■ **Stored data entries**:
☆ ☆ ☆ ☆ ☆

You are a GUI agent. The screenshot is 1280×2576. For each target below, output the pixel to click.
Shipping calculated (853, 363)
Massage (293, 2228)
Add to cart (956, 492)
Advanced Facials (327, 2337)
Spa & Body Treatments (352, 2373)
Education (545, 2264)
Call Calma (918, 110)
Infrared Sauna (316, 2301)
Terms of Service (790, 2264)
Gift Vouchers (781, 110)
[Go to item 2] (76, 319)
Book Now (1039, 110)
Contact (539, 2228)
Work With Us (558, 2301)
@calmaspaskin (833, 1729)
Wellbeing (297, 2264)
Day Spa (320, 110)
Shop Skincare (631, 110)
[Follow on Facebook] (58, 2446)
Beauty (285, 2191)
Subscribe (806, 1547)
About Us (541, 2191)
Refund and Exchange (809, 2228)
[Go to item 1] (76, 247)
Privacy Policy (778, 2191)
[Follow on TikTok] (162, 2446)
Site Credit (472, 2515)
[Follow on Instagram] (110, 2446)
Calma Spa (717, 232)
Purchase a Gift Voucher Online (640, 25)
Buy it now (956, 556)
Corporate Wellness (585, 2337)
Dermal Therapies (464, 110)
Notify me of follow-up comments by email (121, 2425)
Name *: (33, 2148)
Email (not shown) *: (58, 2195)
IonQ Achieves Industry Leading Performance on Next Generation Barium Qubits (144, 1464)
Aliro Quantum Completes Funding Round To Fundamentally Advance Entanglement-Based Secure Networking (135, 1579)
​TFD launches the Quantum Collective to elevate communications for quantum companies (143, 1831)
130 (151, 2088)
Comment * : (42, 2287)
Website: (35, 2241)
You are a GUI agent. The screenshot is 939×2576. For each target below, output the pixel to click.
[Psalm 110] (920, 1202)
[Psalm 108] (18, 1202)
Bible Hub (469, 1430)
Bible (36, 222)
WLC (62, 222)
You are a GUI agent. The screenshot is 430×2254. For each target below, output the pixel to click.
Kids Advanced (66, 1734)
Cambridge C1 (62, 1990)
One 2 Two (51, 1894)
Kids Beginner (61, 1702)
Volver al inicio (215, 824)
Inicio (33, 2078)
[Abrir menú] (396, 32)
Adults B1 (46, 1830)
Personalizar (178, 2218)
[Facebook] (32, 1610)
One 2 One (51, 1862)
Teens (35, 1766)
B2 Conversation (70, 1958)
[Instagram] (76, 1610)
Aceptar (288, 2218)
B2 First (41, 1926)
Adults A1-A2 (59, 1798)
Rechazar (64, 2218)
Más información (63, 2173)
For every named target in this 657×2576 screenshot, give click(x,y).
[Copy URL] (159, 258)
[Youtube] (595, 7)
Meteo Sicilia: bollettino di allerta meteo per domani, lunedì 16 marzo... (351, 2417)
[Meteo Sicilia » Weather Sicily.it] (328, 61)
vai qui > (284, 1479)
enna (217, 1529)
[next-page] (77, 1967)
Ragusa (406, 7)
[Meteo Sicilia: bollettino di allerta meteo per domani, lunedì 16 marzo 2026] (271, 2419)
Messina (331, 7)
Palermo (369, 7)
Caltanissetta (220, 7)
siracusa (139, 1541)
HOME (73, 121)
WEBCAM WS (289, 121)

☆ ☆ ☆ ☆ ☆

■ **WHAT IS NEEDED**: From the line that has "Dermal Therapies (464, 110)" through the line that has "Cambridge C1 (62, 1990)", copy every line exactly as it appears above, and leave out all others.

■ **ANSWER BOX**:
Dermal Therapies (464, 110)
Notify me of follow-up comments by email (121, 2425)
Name *: (33, 2148)
Email (not shown) *: (58, 2195)
IonQ Achieves Industry Leading Performance on Next Generation Barium Qubits (144, 1464)
Aliro Quantum Completes Funding Round To Fundamentally Advance Entanglement-Based Secure Networking (135, 1579)
​TFD launches the Quantum Collective to elevate communications for quantum companies (143, 1831)
130 (151, 2088)
Comment * : (42, 2287)
Website: (35, 2241)
You are a GUI agent. The screenshot is 939×2576. For each target below, output the pixel to click.
[Psalm 110] (920, 1202)
[Psalm 108] (18, 1202)
Bible Hub (469, 1430)
Bible (36, 222)
WLC (62, 222)
You are a GUI agent. The screenshot is 430×2254. For each target below, output the pixel to click.
Kids Advanced (66, 1734)
Cambridge C1 (62, 1990)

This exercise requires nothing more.